I was heading up the road and got to the stop light. Its a long wait at that light, to steal from the TV show WEEDS - its the punishment light, so I had time to look around and see what was going on. A man was walking up the median carrying one of those little plastic cooler/lunch box things in one hand and a 12 pack of beer in the other. He had on blue work clothes and appeared to be covered in a white dust that I can only assume was either concrete dust or plaster dust. You could tell this man was a hard working man, one who works for the family that he couldn't live without.
I thought to myself,
damn - must suck to not have a car. But as soon as I thought that another thought hit me twice as fast. I thought to myself - maybe this man chooses not to have a car, maybe its just an unneeded commodity in his life. Maybe he just doesn't need that to be happy. Here he is, a working man, maybe 40 years old or so, coming home from a long day in at work in the South Carolina heat who is just excited to get home to his wife and children, sit down and eat a hot meal and enjoy a well deserved beer.
why do we think, as a collective people, that material possessions are going to make us happy. We feel we need the big house with the latest kitchen appliances and gadgets. We have to have 2 bathrroms and a t.v. in every room, everyone in the house has to have a cell phone...we dont NEED these things - these are things of desire, want and craving.

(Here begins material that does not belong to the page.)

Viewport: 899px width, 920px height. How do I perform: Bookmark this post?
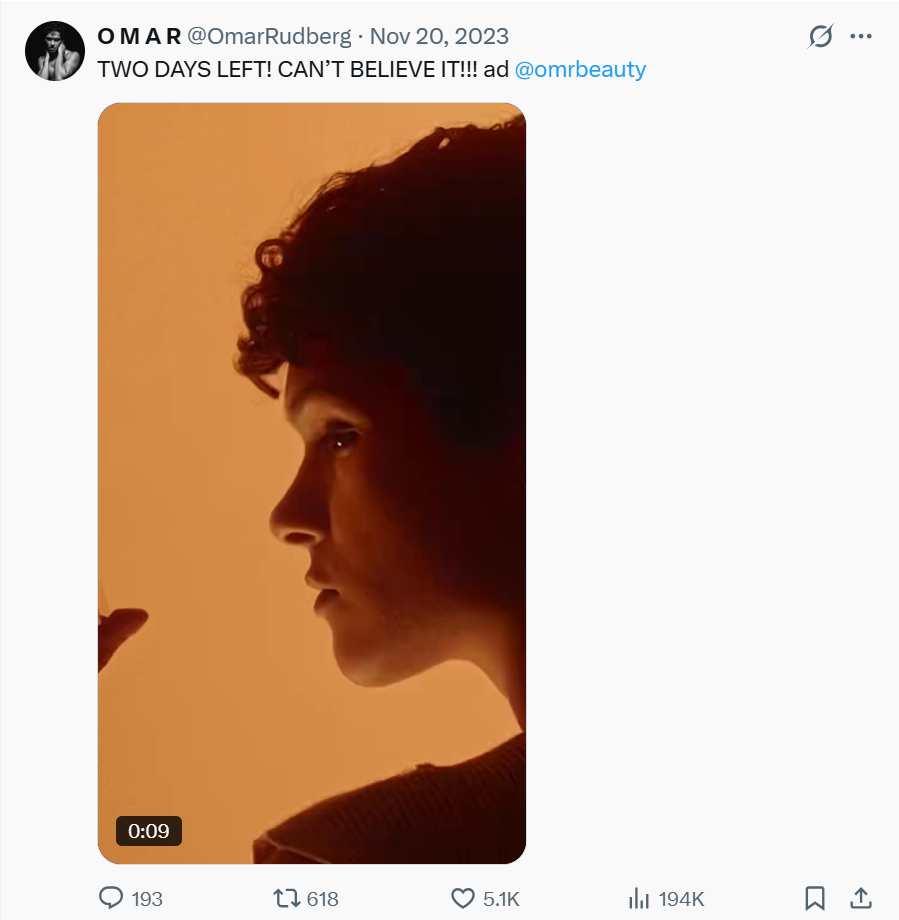coord(815,898)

He made me remember my own simpler times...growin up my father was a construction worker, often laid off in the winter when the weather in upstate NY just wasnt ideal for work, a mother who was a chef. We lived in a 3 room trailer, I often drank fresh milk from my uncles farm that my father worked for when laid off just to provide us with something nutritious. I wore the same sneakers for more than one school year, had hand me down clothes from my 3 sisters, had Christmas' that most now a days would laugh at. I was 13 or so when my parents finally got 2 cars instead of having to share one. No complications, hard times worked through easily...we were happier then....when things were simpler.